When I read what the Oxfordian Mage does, it allows you to split AP costs for spells. Okay, so you take extra time on your spells. Gotcha. That's pretty potent, especially when casting outside of Dramatic Time. Okay, I am good there.
Next, I read the Enhancement spell (mental or physical, it doesn't really matter), and it says it raises your stat by +1 to your Aspects (so that's +1 to all of them, nice!) to a max of 5. Okay, so 4s go to 5, 3s to 4, and so on. Cool. This lasts for 1 minute. Right. Range of 1 yard. Gotcha. Now, you want to increase it to a day...so that's 4 extra time steps, which is +8 TN. So now we're at a base TN of 18 to add +1 to all Aspects of one category or the other for 1 day. To get that TN remotely under control...say back to its TN of 10 or less, you're going to add +3 AP, lowering the TN to 9. The spell gets cast at the end of the second round and gives the target a nice boost for a full day. Groovy.
If you wanted to buff their same Aspect category a second time, you have to cast the spell a second time, which automatically ups the TN by another +3. So, you take a little longer to cast it, and boom. Cast.
So, walking through this, I get it. I see where things go wrong.

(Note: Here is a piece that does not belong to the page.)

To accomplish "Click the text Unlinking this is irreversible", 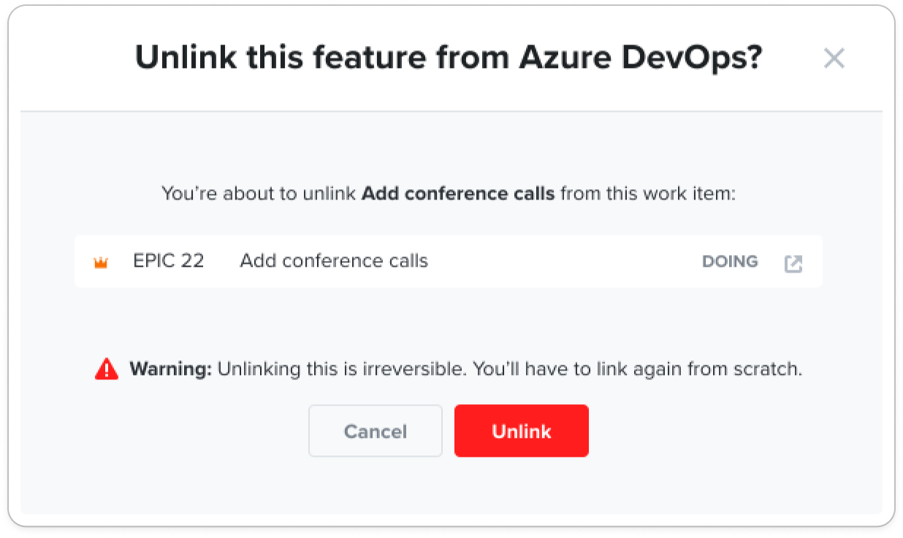I will pyautogui.click(x=342, y=369).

Its the Oxfordian boost. Its allowing you to use additional AP on a spell in a way that probably wasn't intended. As a ref of many many years, I would immediately argue against removing the ability. That's penalizing creative thinking and that's never okay. Instead, what about a sliding reduction in adding additional AP? First one lowers the TN by -3, second one by -2, third by -1, and fourth and beyond have no impact on the TN of the spell? This limits the added AP TN reduction to a maximum of -6, thereby eliminating the mega-stacking of a year's duration to a buff spell, or whatever.
Now, I am sure that veterans of the system will immediately see problems with this suggestion, but on a simple reading, that's where my alarms go off...the Oxfordian boost. Everything else actually works out due to escalating TN or the inability to stretch the AP beyond what can be done in a single round.